§ **Exercise instructions**
For the records below, output every line from the one holding "Given: Check the first row's checkbox" through the final line, unaltered, and no other lines.

(Records from a data source)
========================================

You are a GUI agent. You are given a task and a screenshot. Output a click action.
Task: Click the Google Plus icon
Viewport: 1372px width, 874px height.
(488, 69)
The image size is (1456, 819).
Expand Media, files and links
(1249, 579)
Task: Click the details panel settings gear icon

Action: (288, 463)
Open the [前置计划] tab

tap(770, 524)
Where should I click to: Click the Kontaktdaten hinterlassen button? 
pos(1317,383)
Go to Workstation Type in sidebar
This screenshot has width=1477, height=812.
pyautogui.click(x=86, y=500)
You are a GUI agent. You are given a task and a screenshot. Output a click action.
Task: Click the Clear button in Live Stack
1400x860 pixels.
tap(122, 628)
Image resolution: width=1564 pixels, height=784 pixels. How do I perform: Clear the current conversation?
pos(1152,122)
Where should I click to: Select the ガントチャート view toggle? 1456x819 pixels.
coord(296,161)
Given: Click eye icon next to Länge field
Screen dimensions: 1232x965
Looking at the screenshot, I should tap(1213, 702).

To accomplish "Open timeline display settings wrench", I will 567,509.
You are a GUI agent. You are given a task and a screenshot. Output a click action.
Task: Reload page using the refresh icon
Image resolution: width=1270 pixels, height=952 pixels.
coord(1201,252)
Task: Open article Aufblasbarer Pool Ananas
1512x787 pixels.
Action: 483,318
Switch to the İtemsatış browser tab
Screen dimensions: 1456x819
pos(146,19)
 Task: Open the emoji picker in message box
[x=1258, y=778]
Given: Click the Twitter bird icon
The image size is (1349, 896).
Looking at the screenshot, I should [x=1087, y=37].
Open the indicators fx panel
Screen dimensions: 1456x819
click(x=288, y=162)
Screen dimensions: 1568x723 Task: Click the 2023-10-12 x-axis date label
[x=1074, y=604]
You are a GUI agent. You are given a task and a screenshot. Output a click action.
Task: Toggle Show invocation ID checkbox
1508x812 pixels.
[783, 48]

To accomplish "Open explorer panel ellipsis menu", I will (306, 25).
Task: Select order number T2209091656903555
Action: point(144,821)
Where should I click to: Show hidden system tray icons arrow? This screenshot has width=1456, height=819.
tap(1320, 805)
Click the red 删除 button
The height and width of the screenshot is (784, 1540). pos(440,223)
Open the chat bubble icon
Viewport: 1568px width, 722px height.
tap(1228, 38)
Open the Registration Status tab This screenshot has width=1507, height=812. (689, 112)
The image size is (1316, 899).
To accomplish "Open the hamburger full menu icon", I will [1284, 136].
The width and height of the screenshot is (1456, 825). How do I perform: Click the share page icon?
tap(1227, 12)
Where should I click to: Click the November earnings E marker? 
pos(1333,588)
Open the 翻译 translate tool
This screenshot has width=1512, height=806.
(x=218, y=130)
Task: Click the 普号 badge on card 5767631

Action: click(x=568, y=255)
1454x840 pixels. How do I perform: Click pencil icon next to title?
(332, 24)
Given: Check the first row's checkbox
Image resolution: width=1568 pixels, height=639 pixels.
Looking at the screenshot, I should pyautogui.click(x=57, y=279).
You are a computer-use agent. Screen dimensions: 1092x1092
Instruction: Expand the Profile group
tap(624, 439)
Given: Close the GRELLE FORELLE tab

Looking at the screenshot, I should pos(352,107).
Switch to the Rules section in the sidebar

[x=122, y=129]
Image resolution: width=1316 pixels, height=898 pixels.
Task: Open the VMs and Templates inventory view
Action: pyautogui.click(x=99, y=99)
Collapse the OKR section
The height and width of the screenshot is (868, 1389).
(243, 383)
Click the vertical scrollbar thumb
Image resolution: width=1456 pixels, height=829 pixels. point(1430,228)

========================================

§ **Result**
Given: Check the first row's checkbox
Image resolution: width=1568 pixels, height=639 pixels.
Looking at the screenshot, I should pyautogui.click(x=57, y=279).
You are a computer-use agent. Screen dimensions: 1092x1092
Instruction: Expand the Profile group
tap(624, 439)
Given: Close the GRELLE FORELLE tab

Looking at the screenshot, I should pos(352,107).
Switch to the Rules section in the sidebar

[x=122, y=129]
Image resolution: width=1316 pixels, height=898 pixels.
Task: Open the VMs and Templates inventory view
Action: pyautogui.click(x=99, y=99)
Collapse the OKR section
The height and width of the screenshot is (868, 1389).
(243, 383)
Click the vertical scrollbar thumb
Image resolution: width=1456 pixels, height=829 pixels. point(1430,228)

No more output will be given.